We now can also safely assume that the Taliban were never truly committed to peace negotiations. As the world’s attention shifted to the Islamic State, the Taliban bought time to regroup and wait until NATO’s withdrawal so that they could launch a full-frontal attack on Kabul. The Qatar-based negotiation process has not yielded tangible results, and the latest effort to hold peace talks near Islamabad abruptly ended with the Afghan government announcing the death of Mullah Omar. Now it’s clear the Taliban were simply leading on the international coalition with the presumption that they was serious about peace, while they rebuilt their fighting force and military prowess under Mullah Mansour. The Taliban now have a significant presence in provinces all around Kabul, including Kunduz, Baghlan, Badakhshan, Kunar, Nangarhar, Logar, Zabul, Helmand, and Herat provinces. In total, it controls around 70 of Afghanistan’s 398 districts.

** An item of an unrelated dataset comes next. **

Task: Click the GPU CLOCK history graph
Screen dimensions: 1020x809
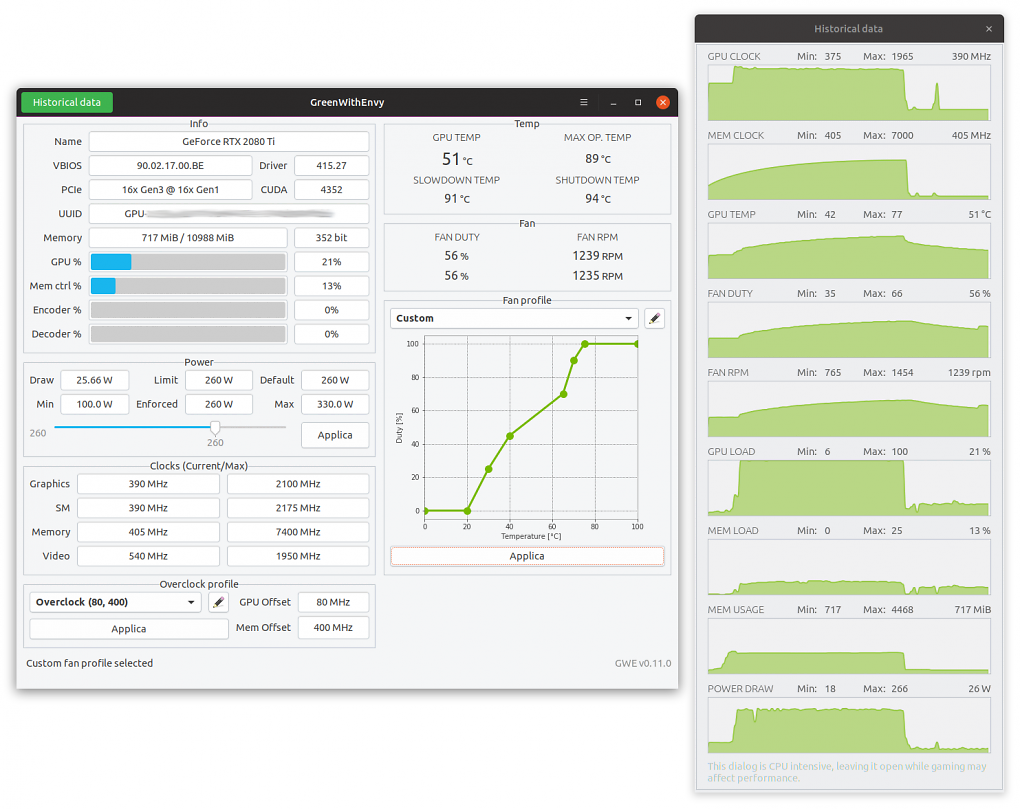Action: point(849,92)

On Oct. 1, Ghani constituted a commission to probe the causes of the fall of Kunduz and vowed to punish those who may have been responsible for negligence or treason, in an effort to prevent another such tactical failure. Regardless of the commission’s findings, many observers believe that the damage has already been done. As Gen. Campbell said in his testimony to Congress, it was a PR win for the Taliban.

Since the bombing of the hospital in Kunduz, attention has shifted to investigating why it happened. Regardless of who, ultimately, is to blame for the attack — the United States, the ANSF, or NATO — it cannot become a pretense to ignore the ever-growing urgency to deal with a resurgent Taliban.

The Afghan conflict can only come to an end through strong, unified leadership from Kabul, assisted by the Central Asian republics, China, Iran, and — most importantly — Pakistan, which holds significant sway over the Taliban. Indeed, until Pakistan fully cooperates with the international community to put an end to hostilities inside Afghanistan, the entire region will remain engulfed in a bloodbath.

All the nations working toward peace in Afghanistan, however, must be prepared to deal with an emboldened Taliban, inspired by their success in Kunduz, and the fallout of the hospital bombing. Both provide a stark reminder to Kabul, Washington, and NATO that military solutions to bring relative peace to Afghanistan are running out.